## YOUR GOAL
From the line containing "Viewport: 470px width, 295px" through the last line of the records below, output every line exactly, both ends included, except the pictures.
Start of THE RECORDS
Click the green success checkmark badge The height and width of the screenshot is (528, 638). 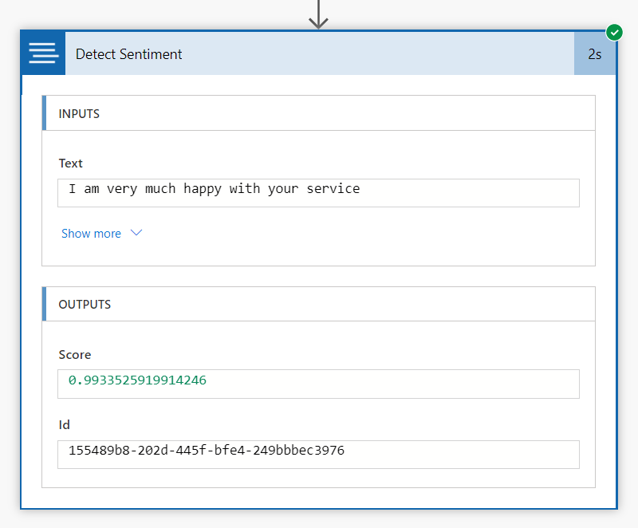pos(614,33)
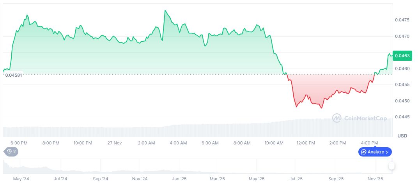Click the 4:00 AM time axis label
This screenshot has height=183, width=418.
[178, 143]
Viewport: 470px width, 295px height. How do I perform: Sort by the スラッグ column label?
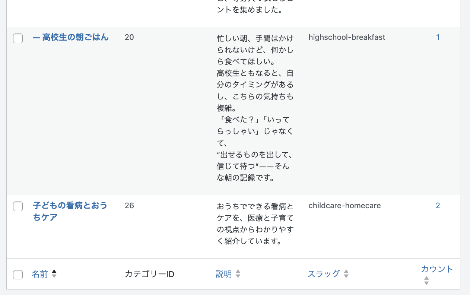(x=324, y=274)
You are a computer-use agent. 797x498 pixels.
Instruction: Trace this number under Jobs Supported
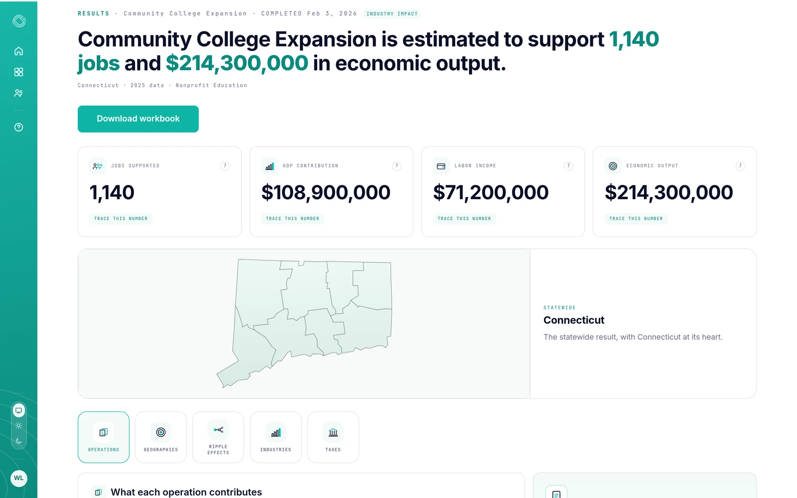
End of THE RECORDS
## EXERCISE RESPONSE
Viewport: 470px width, 295px height. How do I perform: Sort by the スラッグ column label?
(x=324, y=274)
You are a computer-use agent. 797x498 pixels.
Instruction: Trace this number under Jobs Supported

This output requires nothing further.